Invasion of Iraq: The Bush Legacy in 3 Impostures

It's been 10 years since the invasion of Iraq, and I won't repeat my usual rant. In case you missed the previous episodes, here are 3 messages you should remember:
 

***


1) The invasion of Iraq was meant to spread fundamentalism worldwide, not democracy in Iraq:

Always keep this in mind: "George W. Bush didn't act as a President of The United States of America in the interest of his country. And George W. Bush didn't even act as a Republican in the interest of his party. George W. Bush acted as a fundamentalist in the interest of fundamentalism."
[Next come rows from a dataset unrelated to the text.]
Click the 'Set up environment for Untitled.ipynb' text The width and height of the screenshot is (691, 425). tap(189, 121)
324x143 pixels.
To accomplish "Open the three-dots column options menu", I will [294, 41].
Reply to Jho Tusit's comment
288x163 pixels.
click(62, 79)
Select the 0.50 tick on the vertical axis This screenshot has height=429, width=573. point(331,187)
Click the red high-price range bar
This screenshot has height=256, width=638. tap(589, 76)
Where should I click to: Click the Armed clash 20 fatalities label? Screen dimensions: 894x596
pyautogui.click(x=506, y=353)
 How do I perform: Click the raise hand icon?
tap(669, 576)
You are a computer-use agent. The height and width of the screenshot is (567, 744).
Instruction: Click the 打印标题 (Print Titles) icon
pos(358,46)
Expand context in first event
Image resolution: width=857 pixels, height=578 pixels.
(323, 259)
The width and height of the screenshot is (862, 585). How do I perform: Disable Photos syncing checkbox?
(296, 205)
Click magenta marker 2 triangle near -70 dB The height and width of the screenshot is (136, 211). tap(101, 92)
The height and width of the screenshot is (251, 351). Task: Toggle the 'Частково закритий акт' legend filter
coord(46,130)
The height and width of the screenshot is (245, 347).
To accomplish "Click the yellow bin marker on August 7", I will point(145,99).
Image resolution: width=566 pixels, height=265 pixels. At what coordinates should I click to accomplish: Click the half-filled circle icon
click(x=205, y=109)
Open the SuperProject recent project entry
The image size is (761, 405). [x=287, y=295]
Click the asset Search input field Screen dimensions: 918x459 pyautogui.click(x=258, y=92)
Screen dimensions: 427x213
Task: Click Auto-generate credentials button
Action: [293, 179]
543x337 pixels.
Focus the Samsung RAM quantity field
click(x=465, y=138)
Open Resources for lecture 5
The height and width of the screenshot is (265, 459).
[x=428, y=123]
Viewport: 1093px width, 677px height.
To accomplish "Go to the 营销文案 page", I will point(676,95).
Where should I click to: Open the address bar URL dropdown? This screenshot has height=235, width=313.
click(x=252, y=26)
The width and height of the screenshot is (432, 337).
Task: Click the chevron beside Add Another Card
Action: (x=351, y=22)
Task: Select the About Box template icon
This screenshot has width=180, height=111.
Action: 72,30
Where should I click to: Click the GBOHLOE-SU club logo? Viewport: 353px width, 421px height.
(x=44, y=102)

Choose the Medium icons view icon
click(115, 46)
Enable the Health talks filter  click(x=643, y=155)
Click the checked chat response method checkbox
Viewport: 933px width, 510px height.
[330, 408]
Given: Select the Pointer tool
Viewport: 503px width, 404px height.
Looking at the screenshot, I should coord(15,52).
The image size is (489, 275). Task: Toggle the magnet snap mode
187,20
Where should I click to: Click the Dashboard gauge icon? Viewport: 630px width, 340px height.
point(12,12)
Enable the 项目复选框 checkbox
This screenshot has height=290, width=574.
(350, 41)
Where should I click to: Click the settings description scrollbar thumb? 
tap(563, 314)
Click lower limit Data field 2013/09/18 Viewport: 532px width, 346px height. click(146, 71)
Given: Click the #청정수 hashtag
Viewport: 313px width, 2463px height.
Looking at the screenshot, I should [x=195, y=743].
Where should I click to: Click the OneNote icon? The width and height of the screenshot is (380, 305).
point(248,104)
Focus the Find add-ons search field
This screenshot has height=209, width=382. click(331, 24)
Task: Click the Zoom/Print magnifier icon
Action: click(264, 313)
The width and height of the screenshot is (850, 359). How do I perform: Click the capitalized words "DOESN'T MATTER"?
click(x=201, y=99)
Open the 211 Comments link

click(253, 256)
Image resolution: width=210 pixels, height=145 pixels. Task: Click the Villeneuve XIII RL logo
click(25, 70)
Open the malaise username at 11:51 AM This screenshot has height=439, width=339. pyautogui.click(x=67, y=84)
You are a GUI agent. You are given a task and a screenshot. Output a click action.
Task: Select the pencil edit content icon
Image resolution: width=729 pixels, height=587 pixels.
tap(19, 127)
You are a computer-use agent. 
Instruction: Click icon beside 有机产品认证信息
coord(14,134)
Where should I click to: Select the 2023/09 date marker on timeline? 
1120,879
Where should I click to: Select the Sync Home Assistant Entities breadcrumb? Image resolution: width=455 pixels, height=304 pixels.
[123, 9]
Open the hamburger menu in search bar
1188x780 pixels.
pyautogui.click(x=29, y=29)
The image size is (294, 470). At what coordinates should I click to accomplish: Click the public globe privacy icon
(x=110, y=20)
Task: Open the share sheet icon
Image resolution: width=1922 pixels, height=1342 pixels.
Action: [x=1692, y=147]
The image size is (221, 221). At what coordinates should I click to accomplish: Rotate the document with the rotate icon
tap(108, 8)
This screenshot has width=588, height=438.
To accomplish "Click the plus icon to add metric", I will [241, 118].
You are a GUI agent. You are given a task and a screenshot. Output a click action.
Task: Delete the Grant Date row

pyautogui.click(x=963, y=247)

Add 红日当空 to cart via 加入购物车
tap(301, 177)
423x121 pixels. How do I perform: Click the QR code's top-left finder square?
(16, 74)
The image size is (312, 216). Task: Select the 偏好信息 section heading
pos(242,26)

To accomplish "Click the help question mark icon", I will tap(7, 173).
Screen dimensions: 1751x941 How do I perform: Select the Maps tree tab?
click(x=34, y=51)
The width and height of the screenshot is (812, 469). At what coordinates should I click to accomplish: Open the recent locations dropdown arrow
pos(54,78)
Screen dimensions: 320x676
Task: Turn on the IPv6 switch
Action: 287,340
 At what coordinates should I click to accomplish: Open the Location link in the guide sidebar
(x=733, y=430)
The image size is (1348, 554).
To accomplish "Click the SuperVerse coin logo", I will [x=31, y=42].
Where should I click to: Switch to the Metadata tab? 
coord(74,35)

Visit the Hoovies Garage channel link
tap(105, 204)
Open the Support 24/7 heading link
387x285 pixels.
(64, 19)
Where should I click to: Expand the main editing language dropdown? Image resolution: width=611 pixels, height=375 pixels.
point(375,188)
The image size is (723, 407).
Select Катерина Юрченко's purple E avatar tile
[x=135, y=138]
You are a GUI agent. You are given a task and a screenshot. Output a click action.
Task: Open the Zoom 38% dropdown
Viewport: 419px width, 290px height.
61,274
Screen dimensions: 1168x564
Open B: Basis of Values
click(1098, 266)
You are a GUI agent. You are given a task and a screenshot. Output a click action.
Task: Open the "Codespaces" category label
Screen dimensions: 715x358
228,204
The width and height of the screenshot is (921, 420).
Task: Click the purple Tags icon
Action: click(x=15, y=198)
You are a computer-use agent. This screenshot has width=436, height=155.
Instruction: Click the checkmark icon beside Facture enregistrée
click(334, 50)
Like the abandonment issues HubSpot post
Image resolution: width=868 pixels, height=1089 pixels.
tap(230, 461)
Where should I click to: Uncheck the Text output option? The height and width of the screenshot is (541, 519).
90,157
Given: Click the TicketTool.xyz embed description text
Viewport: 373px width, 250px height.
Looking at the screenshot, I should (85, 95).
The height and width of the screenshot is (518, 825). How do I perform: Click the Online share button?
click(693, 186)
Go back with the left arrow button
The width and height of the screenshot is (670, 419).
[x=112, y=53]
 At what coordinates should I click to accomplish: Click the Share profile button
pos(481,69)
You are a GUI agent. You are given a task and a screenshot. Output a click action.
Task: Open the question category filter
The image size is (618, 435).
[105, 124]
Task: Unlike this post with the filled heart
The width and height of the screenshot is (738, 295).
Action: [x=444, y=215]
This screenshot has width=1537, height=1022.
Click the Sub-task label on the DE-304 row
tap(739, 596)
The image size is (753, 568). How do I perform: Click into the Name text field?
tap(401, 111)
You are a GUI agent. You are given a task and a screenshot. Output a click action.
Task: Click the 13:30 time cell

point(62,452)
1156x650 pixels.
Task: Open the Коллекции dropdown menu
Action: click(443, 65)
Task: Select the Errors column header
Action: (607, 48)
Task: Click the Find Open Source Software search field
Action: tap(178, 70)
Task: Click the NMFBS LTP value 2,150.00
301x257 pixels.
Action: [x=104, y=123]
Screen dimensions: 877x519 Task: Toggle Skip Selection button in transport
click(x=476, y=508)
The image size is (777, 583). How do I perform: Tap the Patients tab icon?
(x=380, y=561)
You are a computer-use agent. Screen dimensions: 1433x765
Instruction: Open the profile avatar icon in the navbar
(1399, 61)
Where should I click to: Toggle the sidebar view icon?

I wrote the "Universal Declaration of Independence from Fundamentalism" to expose the imposture of fundamentalism (a totalitarian, political program advertised as a universal, religious program), the way it undermines both democracy and religion, and the ways to defuse the sick ping pong between supposedly opposed extremists.

As I posted for the 5th anniversay of this masquerade ("Iraq - 5 years of success for fundamentalists"), the invasion of Iraq was a triumph: as expected, it boosted fundamentalism and terror worldwide. "Mission accomplished".

And we should consider ourselves lucky these lunatics didn't go all the way (see "Iran : who wants war and why").


***


2) Oil was the means of corruption, not the aim of the game, and the undermining of US democracy was not just collateral damage:

To make it short: theocons set the agenda with the help of neocons (what better duet than Bush-Cheney to achieve this?), and sold the war to paleocons*.

In other words: the aim of the game was to undermine democracy (the theocon - fascist purpose), and the official cause an intervention to free a country from its dictator (typical neocon stuff), but in order to launch the war, the blessing from the oil and defense lobbies was needed (enter the paleocons).

The only thing missing was an alibi for immediate action. A clear and immediate danger. The outrageous lies and forged cases about WMDs or Saddam-al Qaeda ties did the trick.

Of course, there was always the risk of nosy reporters doing their jobs, of citizens exercising their rights to transparency.

The Patriot Act became effective more than one year before the invasion. The trickier part was the media, and the Bush Administration offered a deal to US majors: don't get at us until after the 2004 elections** and we'll help you consolidate your power. At the head of the FCC, the son of Colin Powell did his best to alter competition laws, and was instrumental in the concentration that followed at a critical moment in the history of traditional press, broadcasting, and internet. Michael Powell went as far as organizing a phony forum to settle the case just weeks ahead of the invasion. He later joined the RAND Corporation.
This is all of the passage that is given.